Gerbert is famous in mathematics especially for the abacus, and his reform of the calculation toolFootnote 14. Its use necessarily implies the use of the Arabic numbering system, i.e. the positional decimal system. The abacus of Gerbert thus appears as the product of a synthesis of the traditional calculation tool of the Latin world and the innovative introduction of decimal numbers of Arabic origin.Footnote 15 Gerbert was, if not the creator, the greatest popularizer of the abacus in columns, which was to appear as a board divided vertically into 27 columns, gathered into groups of three, in which they were the apices (furniture squares of ivory or bone by means of which the numbers were composed and performed the operations).Footnote 16

For Gerbert, therefore, the natural world is also a ‘computable world’ because it is governed by mathematical relations. Thus it is not surprising that, at the cathedral school of Reims, the study of arithmetic, matheseos prima, was a prerequisite to the study of the other disciplines of the quadrivium.
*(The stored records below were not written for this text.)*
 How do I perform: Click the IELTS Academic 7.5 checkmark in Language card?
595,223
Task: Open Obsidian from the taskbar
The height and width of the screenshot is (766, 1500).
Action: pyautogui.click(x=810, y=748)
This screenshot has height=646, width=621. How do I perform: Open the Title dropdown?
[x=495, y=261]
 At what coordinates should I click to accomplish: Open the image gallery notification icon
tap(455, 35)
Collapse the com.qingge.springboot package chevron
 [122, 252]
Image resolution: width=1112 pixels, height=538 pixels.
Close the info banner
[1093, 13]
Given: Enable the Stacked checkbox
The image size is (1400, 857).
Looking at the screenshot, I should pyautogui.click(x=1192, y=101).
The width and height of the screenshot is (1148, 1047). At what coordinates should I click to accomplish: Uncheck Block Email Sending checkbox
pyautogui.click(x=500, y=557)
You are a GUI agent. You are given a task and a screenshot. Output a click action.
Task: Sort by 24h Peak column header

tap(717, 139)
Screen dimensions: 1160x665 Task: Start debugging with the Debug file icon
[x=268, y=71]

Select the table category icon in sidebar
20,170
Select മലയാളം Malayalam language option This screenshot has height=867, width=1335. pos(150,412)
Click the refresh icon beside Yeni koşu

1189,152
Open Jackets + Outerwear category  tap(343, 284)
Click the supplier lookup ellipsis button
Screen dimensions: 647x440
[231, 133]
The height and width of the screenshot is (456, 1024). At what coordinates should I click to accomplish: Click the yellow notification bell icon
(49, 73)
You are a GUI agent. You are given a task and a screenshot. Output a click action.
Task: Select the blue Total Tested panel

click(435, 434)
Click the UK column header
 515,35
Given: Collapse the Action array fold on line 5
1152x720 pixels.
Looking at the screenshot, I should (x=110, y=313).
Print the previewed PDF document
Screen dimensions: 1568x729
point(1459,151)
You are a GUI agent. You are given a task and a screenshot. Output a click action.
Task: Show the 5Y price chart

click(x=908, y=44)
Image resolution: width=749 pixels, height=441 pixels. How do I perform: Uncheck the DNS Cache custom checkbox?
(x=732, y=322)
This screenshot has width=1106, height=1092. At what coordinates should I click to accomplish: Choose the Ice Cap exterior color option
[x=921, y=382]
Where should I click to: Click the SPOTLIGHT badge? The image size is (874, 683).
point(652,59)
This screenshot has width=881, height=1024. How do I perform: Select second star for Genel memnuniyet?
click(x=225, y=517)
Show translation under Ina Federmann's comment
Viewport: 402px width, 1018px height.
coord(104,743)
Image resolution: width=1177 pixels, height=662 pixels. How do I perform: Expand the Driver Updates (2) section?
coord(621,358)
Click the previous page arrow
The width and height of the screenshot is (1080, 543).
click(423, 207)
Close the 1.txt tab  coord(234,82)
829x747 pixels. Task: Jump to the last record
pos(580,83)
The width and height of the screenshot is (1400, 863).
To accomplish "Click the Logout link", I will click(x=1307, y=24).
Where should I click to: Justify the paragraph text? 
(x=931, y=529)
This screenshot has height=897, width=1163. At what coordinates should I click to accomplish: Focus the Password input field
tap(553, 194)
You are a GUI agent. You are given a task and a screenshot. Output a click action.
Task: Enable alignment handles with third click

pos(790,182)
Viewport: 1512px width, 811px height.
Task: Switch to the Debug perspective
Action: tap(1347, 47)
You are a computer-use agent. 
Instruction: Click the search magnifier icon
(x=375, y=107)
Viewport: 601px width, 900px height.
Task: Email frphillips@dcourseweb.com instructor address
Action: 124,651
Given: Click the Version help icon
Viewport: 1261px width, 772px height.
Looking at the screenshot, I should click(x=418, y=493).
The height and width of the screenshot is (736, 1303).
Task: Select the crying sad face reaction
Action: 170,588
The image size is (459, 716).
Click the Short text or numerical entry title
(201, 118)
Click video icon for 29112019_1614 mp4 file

There may be other examples of teachers and scholars of the time, devoted to mathematical studies and interested in grasping their metaphysical aspect. Among these we can recall Adalboldo of Utrecht († 1026), Notker of Liege and especially Erigerius of Lobbes († 1007), author of mathematical writings (including the Regulae de numerorum abaci rationibus, a Ratio numerorum abaci and an Epistle to Hugonem of computistic argument), but also of a historical work, the Gesta episcoporum Tungrensium, Trajectensium et Leodensium, which opens with a chapter entitled De numero, pondere et mensura.

4 Concluding Remarks

This amazing epistemological value of medieval mathematics is the result of an approach to numbers, typical of these authors, in which the practical problems (the computus, the land surveying, the astrology) are based on theoretical issues of the first order. This speculative attitude is not unusual in the history of Western thought, but it is significant in that it will occur again in this era – frequently considered among the darkest ones – through the double reference, on the one hand to the scientific tradition that is rooted in ‘numeric Pythagorean exemplarism’, and, on the other hand, to the (Neo-)Platonic tradition. The first one developed with the contributions of the Venerable Bede, Martianus Capella, Rabanus Maurus and Odo of Cluny; the second one has its most immediate references in the concept of order developed by Augustine, in the universal harmony evoked by Boethius, in the Chalcidian theory of the anima mundi.Footnote 17

So, at the dawn of the year one thousand, Abbo, Gerbert and Erigerius seem to teach us, scholars of the 21st century, the necessity of a virtuous dialogue between arithmetic and dialectic, between the disciplines of number and the trivium, between ‘mathematical thinking’ and philosophy, which seem to be the masters of digital humanities. Finally, since the knowledge of numbers is set by them at the beginning of any further knowledge, maybe it would not be inappropriate to apply to these philosophers – mutatis mutandis – the modern concept of mathesis universalis, which is the project of a general science – in this case, the quadrivium – that leads to a certain knowledge.